The Rise of Putin in the 2024 Ukraine: A New Foreign Policy Problem For American Diplomats and U.S. Repulsive President Biden Overshadows Putin
In terms of presidential stagecraft, Biden overshadows Putin this week, with his overnight train journey into the Ukrainian capital and his speech in the Polish capital, chosen for NATO’s frontline. Putin used his speech to the Russian parliament to once again warn about the dangers of nuclear weapons and his theories about the West.
Putin welcomed Wang and he told him that relations between Moscow and Beijing were reaching new heights.
The idea of a global contest between democracies and autocracies seemed theoretical and intangible when Biden voiced it while running for president. Now it is all too real.
And this new and complicated foreign policy picture is not just a problem for American diplomats. Rising challenges abroad as well, as the depletion of US and Western weapons stocks as arms are sent to Ukraine, pose questions about military capacity and whether current defense spending is sufficient. As Biden tries to position Democrats as protectors of working Americans as the 2024 campaign dawns, Republicans accuse him of snubbing voters who are facing economic and other problems.
And Biden vowed, “President Putin’s craven lust for land and power will fail, and the Ukrainian people’s love for their country will prevail,” he added.
To Western ears, Putin seems to be living in an alternative reality. And Biden contradicted his claims of Western imperialism, saying, “I speak once more to the people of Russia. The nations of Europe and the United States don’t want to control or destroy Russia. The West was not plotting to attack Russia, as Putin said today.”
The Russian leader will watch the rising opposition to the war in the US. On Monday, Florida Gov. Ron DeSantis said the future of Ukraine wouldn’t be important if Biden were to win the White House.
On Fox, DeSantis said that the fear of Russia going into NATO countries has not even come close to happening. “I think they have shown themselves to be a third-rate military power.”
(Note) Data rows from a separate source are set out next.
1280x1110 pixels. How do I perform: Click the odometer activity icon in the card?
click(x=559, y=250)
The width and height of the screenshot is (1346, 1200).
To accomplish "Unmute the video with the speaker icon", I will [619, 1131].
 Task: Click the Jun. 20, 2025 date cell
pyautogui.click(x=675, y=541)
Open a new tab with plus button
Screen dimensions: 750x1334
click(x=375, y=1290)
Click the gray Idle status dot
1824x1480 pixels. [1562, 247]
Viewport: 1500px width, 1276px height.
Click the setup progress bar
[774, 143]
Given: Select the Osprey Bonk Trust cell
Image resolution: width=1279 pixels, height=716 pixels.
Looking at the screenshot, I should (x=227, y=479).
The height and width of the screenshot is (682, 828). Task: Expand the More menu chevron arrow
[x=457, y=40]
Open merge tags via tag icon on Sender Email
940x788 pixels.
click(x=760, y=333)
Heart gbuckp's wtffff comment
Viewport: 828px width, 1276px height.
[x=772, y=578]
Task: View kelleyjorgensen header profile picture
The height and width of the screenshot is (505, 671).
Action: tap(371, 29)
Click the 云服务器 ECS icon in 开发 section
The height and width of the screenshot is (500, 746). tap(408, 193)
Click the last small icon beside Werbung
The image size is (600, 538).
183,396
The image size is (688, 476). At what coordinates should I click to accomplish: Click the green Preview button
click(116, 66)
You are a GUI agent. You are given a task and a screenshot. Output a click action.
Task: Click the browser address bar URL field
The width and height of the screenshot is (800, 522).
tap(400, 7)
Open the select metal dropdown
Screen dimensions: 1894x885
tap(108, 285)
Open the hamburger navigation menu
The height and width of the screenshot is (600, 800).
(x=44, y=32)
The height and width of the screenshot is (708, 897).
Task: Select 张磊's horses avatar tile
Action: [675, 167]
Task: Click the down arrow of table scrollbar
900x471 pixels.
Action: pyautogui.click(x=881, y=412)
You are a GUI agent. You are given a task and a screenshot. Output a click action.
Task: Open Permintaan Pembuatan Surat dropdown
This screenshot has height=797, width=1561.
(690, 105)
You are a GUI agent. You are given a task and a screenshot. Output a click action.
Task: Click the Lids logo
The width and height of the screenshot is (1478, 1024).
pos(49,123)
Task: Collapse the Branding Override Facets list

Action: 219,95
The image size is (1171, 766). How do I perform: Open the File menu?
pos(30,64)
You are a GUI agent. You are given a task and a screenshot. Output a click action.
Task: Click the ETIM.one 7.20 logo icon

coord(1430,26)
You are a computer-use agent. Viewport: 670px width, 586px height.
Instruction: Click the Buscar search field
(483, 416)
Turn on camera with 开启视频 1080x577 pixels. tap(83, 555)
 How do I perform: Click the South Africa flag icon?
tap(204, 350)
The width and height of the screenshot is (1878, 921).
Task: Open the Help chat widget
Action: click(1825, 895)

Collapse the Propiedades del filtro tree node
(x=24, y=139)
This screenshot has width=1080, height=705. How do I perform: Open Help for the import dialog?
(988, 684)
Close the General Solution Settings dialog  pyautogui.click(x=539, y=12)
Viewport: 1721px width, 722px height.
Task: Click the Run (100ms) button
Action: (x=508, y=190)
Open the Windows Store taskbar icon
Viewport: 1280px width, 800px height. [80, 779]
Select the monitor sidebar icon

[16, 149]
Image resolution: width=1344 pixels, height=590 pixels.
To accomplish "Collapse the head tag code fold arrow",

Source: https://www.cnn.com/2023/02/21/politics/president-biden-vladmir-putin-china-ukraine/index.html
U.S.-Russia Relations after the Biden War: a Cold War thaw and the Russian-Russian Correspondence
The estrangement between the US and Russia is almost complete, demonstrated by Biden’s trip.
Given that its economy is struggling, and its conventional forces are under extreme pressure, Russia also lacks resources to ignite a new nuclear arms race with Washington. But the collapse of one of the last building blocks of a post-Cold War thaw between Russia and the US exemplifies the almost total lack of communication between the rivals.
The Secretary of State Antony Blinken said on Tuesday that Washington was willing to discuss the nuclear situation with Russia even if other things did not go well.
US Ambassador to the United Nations Linda Thomas-Greenfield warned on CNN’s “State of the Union” Sunday that such a step would cross a US red line but did not specify what consequences could result.
A long-dragging conflict can lead to a separation between the US and Europe. And it could further incite political dissent in Washington, weakening Biden’s capacity to fulfill his foreign policy goals on the global stage.
The Biden administration on Friday will be putting “constraints” on Chinese companies believed to be “active in evading sanctions” related to the war in Ukraine, a top US State Department official said Thursday.
Victoria Nuland said the United States would be putting other constraints on entities, Chinese-based or Chinese-subs of entities in Europe, which are active in evading sanctions, with a sanctions package that will be announced on Friday.